■ Work order ■
Reproduce each record exactly, but exclude every picture.

■ Data shown ■
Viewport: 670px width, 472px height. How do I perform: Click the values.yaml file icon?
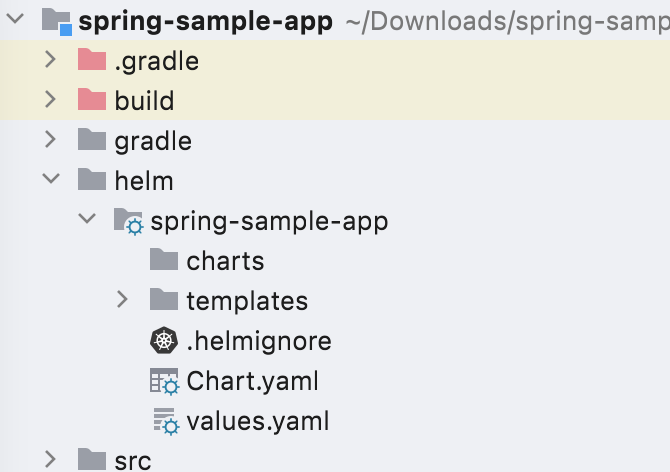coord(163,421)
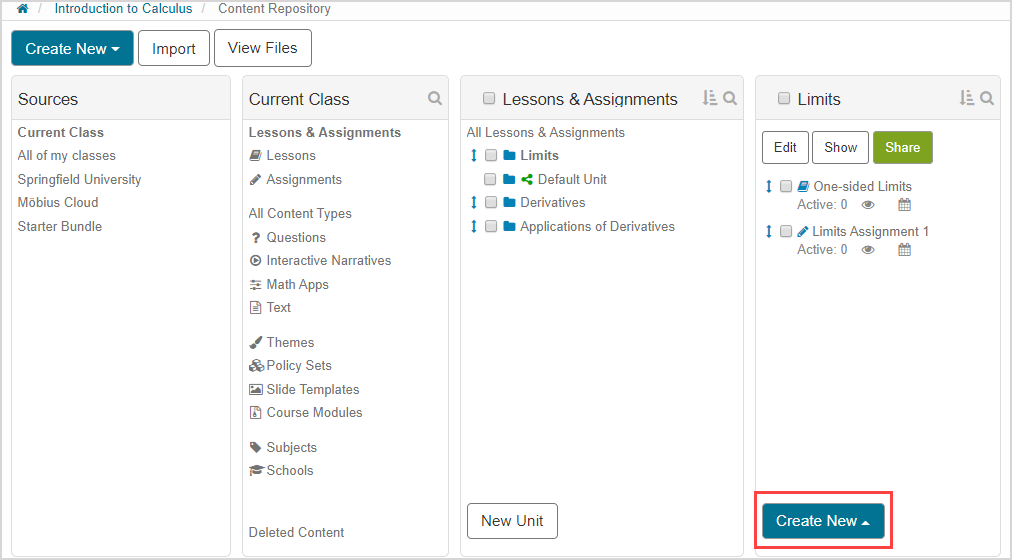Toggle visibility eye for One-sided Limits
The height and width of the screenshot is (560, 1012).
(x=868, y=205)
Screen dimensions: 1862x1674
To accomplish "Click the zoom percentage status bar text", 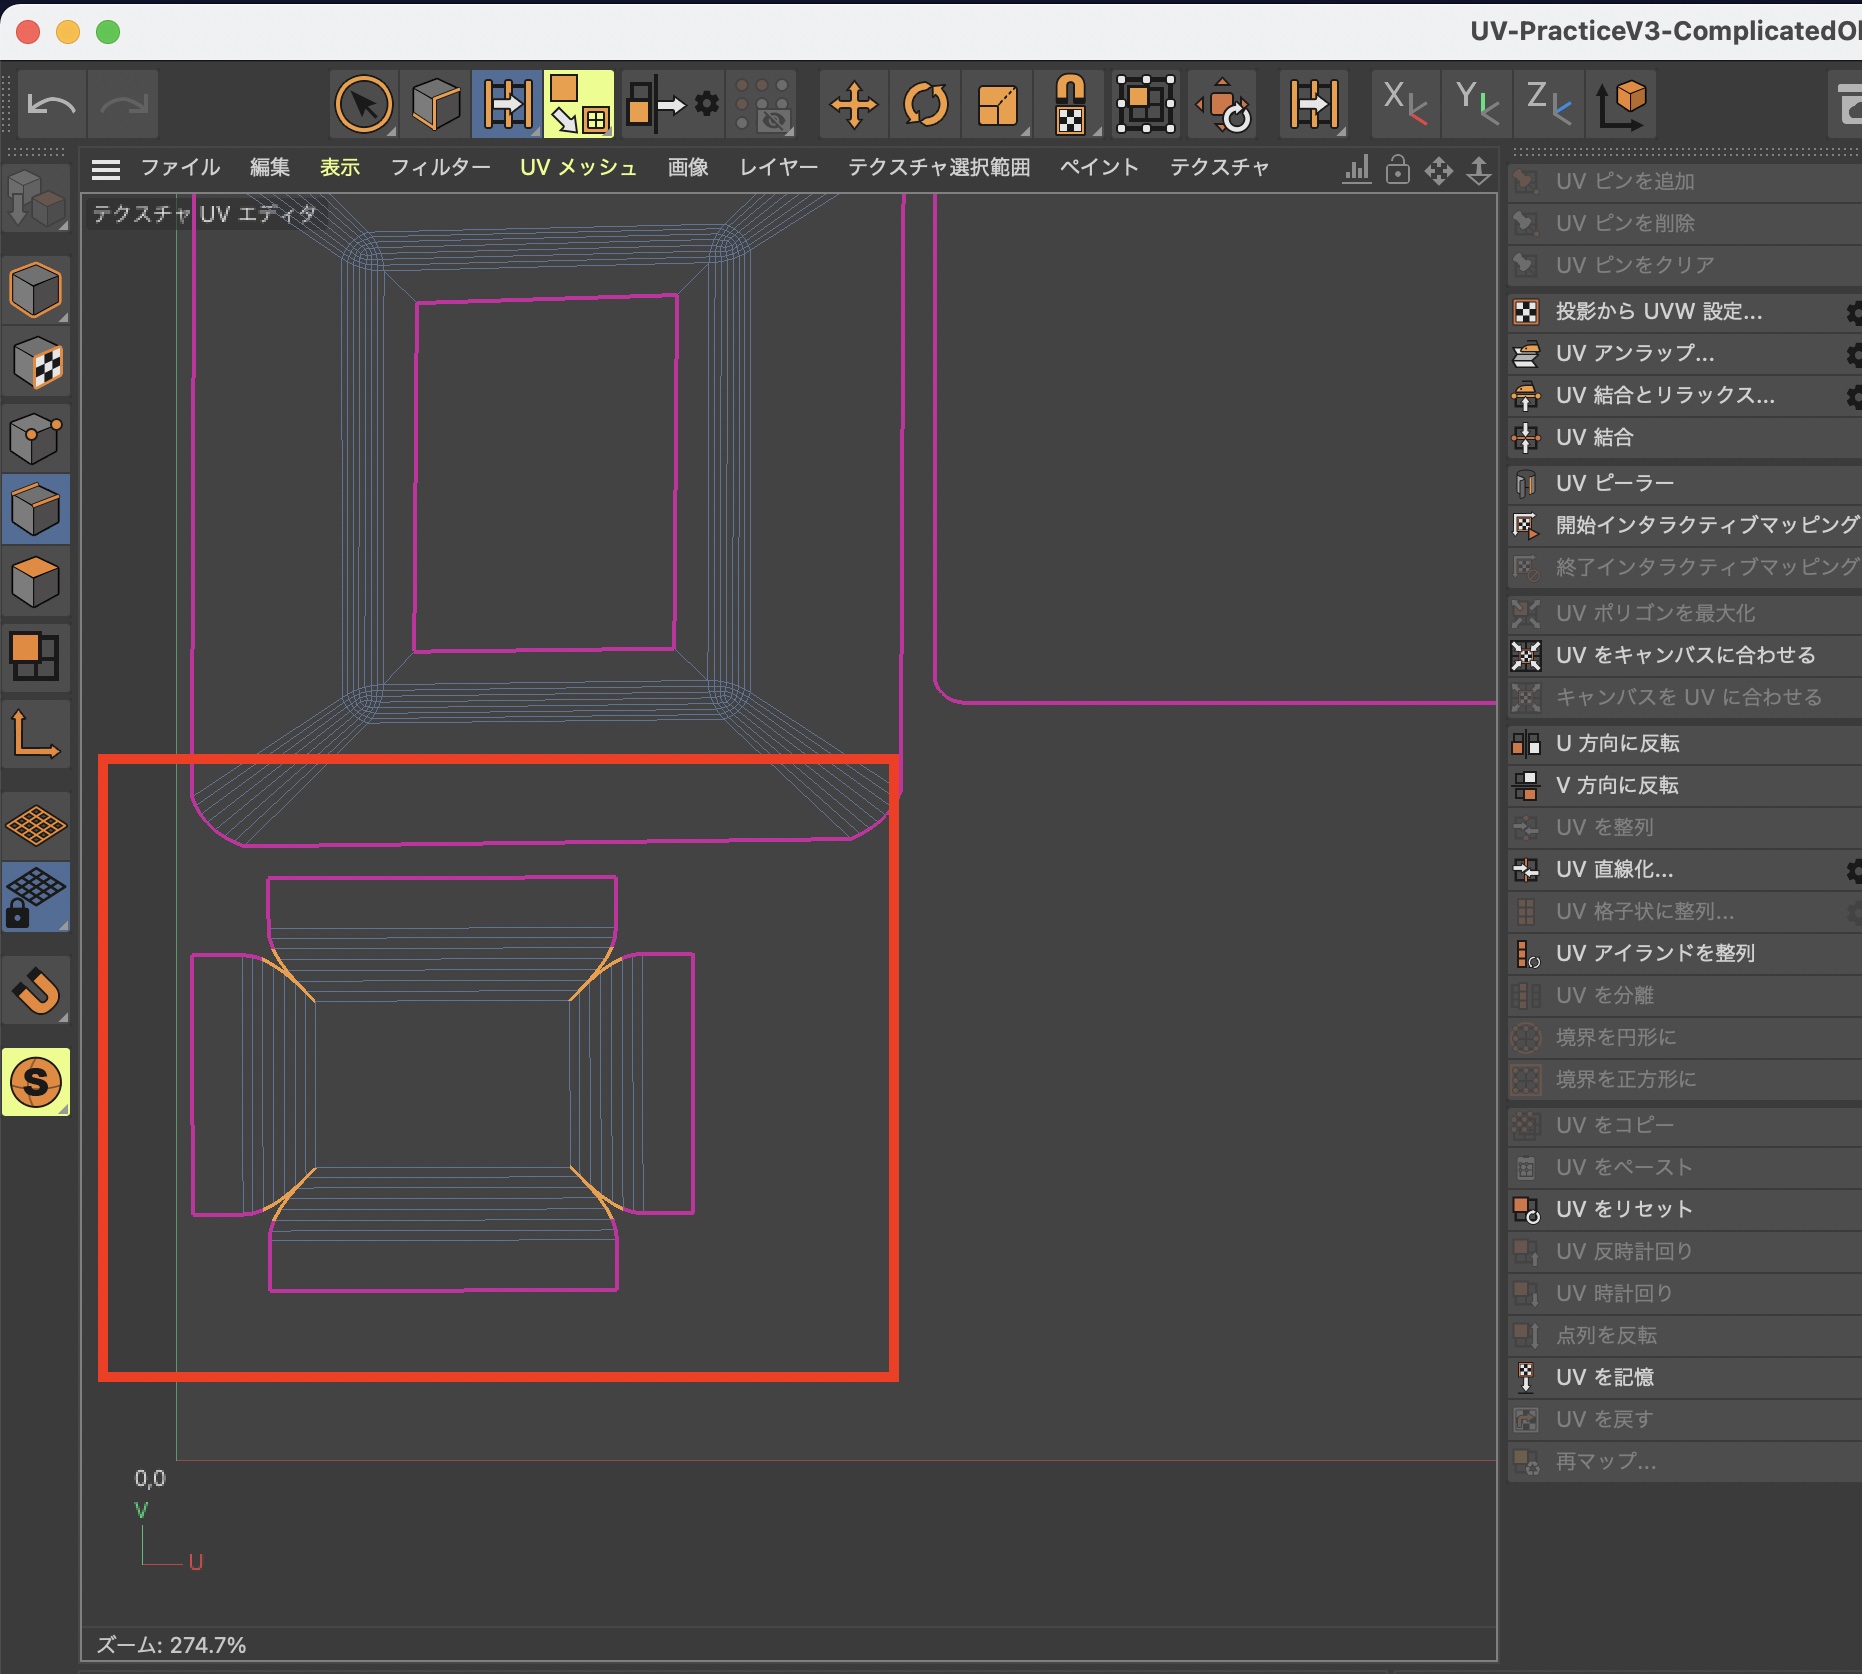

■ Output below ■
Viewport: 670px width, 472px height. How do I perform: Click the values.yaml file icon?
coord(163,421)
Toggle visibility eye for One-sided Limits
The height and width of the screenshot is (560, 1012).
(x=868, y=205)
Screen dimensions: 1862x1674
To accomplish "Click the zoom percentage status bar text", 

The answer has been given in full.